Lors de l’exposition Es’cale à Paradou, j’ai fait la connaissance de Michèle Lajoux auteure de « Puisque c’est ça la vie », son deuxième roman, paru aux éditions le cherche midi. Il émane de cette frêle jeune femme un tempérament bien affirmé que l’on retrouve dans le style incisif de son roman que je soupçonne d’être en partie autobiographique. Car comment décrire avec autant de précision les faits, une vie qui se déroule de la prime enfance jusqu’à l’âge adulte.

L’héroïne, Angéline, est née blonde, pâlotte, alors que sa mère souhaitait enfanter un garçon où, moindre mal, une brunette potelée aux cheveux frisés, une fillette à son image. Jusqu’à la layette choisie en bleu et sans avoir songé un instant à un prénom féminin. Sur son lit d’un accouchement douloureux, Irène rejette d’emblée ce bout de viande rose et fadasse, ses yeux bleus qui souffrent de strabisme ! La déception de cette mère hostile va se poursuivre tout au long de l’enfance et de la jeunesse d’Angéline. La narratrice décrit une scène quasiment insupportable où le père rudoie le bébé sans motif apparent, allant jusqu’à le frapper. On se pose mille questions sur leurs attitudes respectives, ce qui incite le lecteur à poursuivre avidement la lecture pour en savoir plus.
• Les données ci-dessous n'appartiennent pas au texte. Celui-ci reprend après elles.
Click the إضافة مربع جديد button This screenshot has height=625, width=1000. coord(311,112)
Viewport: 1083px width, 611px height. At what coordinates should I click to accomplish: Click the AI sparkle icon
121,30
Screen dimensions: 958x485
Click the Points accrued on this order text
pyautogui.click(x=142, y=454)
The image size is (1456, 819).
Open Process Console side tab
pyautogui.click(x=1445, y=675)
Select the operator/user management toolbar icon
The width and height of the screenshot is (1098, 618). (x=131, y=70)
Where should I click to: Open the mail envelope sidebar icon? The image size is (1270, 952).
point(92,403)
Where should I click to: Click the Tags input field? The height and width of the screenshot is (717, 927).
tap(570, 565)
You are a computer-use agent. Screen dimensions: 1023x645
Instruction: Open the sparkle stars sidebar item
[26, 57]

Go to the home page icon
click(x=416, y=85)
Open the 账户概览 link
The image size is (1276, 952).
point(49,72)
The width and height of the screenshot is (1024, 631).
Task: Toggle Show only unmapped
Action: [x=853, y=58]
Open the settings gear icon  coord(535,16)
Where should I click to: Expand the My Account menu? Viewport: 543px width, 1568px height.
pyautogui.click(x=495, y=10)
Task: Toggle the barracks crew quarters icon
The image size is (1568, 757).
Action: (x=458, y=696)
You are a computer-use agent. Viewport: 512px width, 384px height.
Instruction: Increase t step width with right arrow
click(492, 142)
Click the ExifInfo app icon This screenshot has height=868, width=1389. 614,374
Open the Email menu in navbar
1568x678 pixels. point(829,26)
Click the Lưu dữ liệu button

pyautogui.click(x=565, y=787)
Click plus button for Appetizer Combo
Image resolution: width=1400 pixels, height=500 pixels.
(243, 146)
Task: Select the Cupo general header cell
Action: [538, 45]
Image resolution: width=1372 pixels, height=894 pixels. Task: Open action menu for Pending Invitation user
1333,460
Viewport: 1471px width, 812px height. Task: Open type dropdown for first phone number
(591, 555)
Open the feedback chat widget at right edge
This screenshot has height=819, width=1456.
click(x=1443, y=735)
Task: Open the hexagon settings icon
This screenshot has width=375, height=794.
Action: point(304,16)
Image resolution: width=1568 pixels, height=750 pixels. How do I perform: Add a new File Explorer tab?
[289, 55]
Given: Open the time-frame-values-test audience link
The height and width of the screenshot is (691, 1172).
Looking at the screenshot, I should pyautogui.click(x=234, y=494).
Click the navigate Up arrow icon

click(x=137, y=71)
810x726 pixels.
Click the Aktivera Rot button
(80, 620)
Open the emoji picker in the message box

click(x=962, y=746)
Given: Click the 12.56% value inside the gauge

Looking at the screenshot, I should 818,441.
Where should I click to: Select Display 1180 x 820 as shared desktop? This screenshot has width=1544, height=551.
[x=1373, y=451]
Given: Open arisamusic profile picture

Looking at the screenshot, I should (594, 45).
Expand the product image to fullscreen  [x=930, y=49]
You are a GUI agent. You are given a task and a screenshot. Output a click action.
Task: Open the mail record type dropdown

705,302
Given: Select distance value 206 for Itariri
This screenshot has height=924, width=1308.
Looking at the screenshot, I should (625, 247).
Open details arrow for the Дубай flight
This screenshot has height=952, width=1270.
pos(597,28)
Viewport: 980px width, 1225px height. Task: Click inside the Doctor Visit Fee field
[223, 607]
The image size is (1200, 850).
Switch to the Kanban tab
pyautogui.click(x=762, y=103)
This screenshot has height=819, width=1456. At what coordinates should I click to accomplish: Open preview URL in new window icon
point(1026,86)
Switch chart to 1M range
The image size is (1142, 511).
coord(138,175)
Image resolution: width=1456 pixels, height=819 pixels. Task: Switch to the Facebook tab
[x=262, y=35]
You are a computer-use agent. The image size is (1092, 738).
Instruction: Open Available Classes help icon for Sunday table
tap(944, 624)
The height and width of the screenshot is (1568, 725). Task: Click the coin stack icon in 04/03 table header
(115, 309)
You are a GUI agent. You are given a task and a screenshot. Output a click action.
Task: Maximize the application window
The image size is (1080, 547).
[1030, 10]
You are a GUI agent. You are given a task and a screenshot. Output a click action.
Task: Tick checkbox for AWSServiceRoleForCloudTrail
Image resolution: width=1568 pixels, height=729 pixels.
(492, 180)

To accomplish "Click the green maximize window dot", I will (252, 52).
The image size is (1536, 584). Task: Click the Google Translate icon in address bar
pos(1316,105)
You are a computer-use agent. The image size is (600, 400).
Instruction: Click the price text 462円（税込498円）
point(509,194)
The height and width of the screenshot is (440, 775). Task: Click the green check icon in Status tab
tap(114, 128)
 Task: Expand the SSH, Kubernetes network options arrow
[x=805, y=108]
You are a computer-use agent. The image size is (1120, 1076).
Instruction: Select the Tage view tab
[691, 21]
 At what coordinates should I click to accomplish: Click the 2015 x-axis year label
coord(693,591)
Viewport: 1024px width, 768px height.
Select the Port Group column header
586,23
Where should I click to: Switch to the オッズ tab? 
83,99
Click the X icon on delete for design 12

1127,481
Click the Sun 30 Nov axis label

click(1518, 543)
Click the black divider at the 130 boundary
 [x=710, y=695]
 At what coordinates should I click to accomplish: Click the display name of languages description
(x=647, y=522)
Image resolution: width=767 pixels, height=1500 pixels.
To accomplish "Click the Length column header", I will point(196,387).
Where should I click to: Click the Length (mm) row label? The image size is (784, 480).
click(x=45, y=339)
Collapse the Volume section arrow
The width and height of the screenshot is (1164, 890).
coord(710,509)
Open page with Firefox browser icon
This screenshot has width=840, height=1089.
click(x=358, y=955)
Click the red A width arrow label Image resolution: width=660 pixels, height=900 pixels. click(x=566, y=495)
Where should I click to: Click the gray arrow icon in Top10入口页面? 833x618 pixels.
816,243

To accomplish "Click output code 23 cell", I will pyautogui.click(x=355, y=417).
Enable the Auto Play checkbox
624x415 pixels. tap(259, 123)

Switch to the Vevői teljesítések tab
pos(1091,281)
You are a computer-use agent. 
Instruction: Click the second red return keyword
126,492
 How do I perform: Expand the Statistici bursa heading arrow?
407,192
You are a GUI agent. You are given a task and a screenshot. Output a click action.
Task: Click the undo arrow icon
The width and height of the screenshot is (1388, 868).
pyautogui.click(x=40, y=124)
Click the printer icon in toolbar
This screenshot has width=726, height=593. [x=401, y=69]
C’est l’histoire d’une famille petite bourgeoise qui se déroule tantôt dans le pays Piccard, tantôt à Aix-en-Provence, lieu de résidence de la belle famille et des séjours de vacances. C’est une fresque écrite au présent où Angéline découvre, un rien amer, les vicissitudes de l’existence d’une enfant mal-aimée en se disant que "c’est ça la vie "! Situé dans les années soixante, ce récit nous rappelle avec bonheur une époque, un mode de vie presque oublié. La description des membres de la famille est féroce. Du grand-père pédophile à la tante de mauvaise vie, tout le monde passe à la moulinette. Même les non-dits sont évocateurs d’un climat particulier, parfois délétère. Comme Michèle Lajoux l’écrit dans sa dédicace, « c’est l’histoire d’Angeline qui joue aux funambules au bord du précipice » !

Il y a cependant de bons moments dans l’enfance d’Angéline, la proscrite, lorsqu’elle découvre la campagne, les fleurs, les insectes. Pour son âge, elle est d’une lucidité qui parfois déconcerte, d’une cruauté aussi lorsqu’elle prend plaisir à l’abatage des lapins. Ce livre ne serait pas un bon livre s’il ne réservait pas aux lecteurs des événements inattendus, des coups de théâtre que je vous laisse le soin de découvrir.

Que deviendra Angéline à la veille d’être femme ? Voici un passage qui en dit long sur sa détermination :

Quelles sottes, ces filles qui réclament un mari, comment peuvent-elles confondre leur vie rêvée avec le compagnonnage d’un homme qui les dégoûtera au terme de quelques semaines. La lecture des contes de fées lui a appris que les choses intéressantes se passent avant le mariage, l’amour, la passion, l’excitation du désir, l’espoir, ensuite, il n’y a plus rien. Les aventures et l’histoire s’arrêtent avec le sempiternel « Ils vécurent heureux et eurent beaucoup d’enfants ». Comment peut-on vivre heureux avec beaucoup d’enfants, quelle sottise !

21:31 Publié dans Livres | Lien permanent | Commentaires (0)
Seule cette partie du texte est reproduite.